Le lit n’a pas été pour moi une oasis, un lieu de tranquillité, de lecture... et ne le sera jamais. Aussi étrange que cela puisse sembler, je n’ai jamais lu au lit, ni dessus la couette, ni dessous ! Jamais, même malade et alité, je n’ai été un adepte de lisons heureux, lisons couchés. Et cela doit remonter à ma petite enfance, au pensionnat, période de ma vie où le lit ne constituait ni un refuge ni un lieu d’intimité ; la nuit dans ce dortoir, nous étions une bonne centaine, couchés sur des lits alignés et distants de quelques centimètres les uns des autres, dans un brouhaha de ronflements, de toux et de râles… Et il fallait se presser de trouver le sommeil pour éviter de subir cette bruyante promiscuité.
Je crois que la lecture est un acte actif, et la posture couchée est, tout au moins pour moi, lénifiante, elle ne pousse pas à la concentration ni à la participation de tout l’être, corps et esprit, à ce qu’il lit et découvre, à ce qui va peut-être bouleverser sa vie...
Je lis assis, pas vautré, sur une chaise ou un canapé, je lis aux toilettes comme bien d’autres, je lis au restaurant quand je mange seul, ou encore dans un parc, assis sur un banc ou adossé à un arbre, j’ai même lu dans un placard légèrement entr’ouvert pour laisser pénétrer la lumière... Et autrefois, au pensionnat, où nous n’avions le droit de lire que certains romans triés sur le volet, censurés et épurés de toutes traces de chair – oh les diaboliques tentations qui auraient pu nous faire sombrer dans le péché ! –, je lisais des livres illicites, en cachette sous la table, tout en balayant des yeux l’espace environnant pour éviter de me faire attraper et coller par le surveillant de service...

J’ai même essayé de lire en marchant. Cette envie bizarre m’est venue très jeune, après avoir observé le père A.M. arpenter de long en large une allée de jardin, le regard plongé dans son bréviaire ; j’avais tellement envie qu’il se casse la figure ! Et pourtant, il déambulait en avançant tout droit sans dévier, comme s’il avait des yeux dans les semelles... Admirable !

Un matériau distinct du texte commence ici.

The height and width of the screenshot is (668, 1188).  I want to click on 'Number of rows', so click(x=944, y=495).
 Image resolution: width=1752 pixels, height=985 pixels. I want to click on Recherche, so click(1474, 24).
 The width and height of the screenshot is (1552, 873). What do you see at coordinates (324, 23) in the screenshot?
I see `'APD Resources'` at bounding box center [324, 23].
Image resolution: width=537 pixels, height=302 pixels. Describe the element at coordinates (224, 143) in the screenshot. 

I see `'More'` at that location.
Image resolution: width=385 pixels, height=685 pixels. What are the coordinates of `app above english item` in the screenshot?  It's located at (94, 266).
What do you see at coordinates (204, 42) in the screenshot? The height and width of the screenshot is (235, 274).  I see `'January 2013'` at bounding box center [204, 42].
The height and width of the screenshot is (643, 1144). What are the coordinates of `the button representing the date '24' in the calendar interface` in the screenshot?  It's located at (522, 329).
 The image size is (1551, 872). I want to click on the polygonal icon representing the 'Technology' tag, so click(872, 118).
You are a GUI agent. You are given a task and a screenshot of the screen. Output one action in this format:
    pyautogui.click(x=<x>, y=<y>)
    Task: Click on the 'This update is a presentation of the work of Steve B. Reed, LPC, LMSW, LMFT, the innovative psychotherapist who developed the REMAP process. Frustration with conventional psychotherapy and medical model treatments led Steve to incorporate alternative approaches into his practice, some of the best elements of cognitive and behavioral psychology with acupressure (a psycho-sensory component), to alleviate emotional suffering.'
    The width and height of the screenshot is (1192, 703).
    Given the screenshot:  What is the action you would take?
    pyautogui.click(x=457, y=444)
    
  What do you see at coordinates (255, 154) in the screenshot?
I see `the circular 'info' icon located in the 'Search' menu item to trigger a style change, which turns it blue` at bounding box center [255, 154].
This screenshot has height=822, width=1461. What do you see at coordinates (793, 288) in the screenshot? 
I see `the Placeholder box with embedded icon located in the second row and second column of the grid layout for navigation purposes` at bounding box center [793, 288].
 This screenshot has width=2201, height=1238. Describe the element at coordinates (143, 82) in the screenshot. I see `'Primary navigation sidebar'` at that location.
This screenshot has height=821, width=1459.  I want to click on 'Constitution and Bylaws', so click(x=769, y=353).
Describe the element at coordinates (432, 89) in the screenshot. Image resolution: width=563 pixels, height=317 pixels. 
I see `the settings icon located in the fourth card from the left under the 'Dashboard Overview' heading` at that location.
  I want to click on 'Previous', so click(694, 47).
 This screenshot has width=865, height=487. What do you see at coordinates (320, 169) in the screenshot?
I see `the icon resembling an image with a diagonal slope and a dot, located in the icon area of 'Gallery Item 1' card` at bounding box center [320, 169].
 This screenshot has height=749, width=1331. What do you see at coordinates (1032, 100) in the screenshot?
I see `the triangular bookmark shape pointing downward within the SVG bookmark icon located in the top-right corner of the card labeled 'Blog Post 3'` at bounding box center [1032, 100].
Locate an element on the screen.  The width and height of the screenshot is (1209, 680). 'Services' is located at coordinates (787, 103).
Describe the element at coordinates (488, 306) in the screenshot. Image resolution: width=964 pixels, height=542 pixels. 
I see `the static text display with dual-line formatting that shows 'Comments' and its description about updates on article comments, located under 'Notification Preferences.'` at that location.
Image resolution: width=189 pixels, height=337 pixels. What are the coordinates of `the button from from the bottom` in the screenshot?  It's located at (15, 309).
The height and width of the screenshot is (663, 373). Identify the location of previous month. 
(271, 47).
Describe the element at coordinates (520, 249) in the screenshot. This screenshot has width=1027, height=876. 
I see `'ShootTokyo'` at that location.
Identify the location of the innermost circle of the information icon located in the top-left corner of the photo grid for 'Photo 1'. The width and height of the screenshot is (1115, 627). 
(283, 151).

Oui, je suis un lecteur assidu, j’ai beaucoup lu et dévoré, de la musique certes et par-dessus tout, mais aussi beaucoup de romans, d’histoires, de pièces de théâtre, des ouvrages sur les arts, la peinture, la psychologie, la philosophie, l’astrologie, etc.

Ce que j’ai lu ou que je lis fera peut-être l’objet d’un autre chapitre, mais je n’ai pas de « livre de chevet ». J’aime lire lentement, approfondir, me pénétrer de chaque mot, chaque phrase, respirer avec chaque ponctuation, et, parvenu au bout de ma lecture, je n’y reviens plus, ou alors très rarement pour rechercher un passage précis. J’aime entrer dans le cœur des livres jusqu’à les connaître quasiment par cœur. 

Mes livres de chevet sont aussi les livres de musique, les partitions que je déchiffre, analyse, décortique, vers lesquelles je reviens incessamment pour leur arracher leurs secrets, jusqu’à ce que, nourri de leur sève, je croie en avoir assimilé l’essence.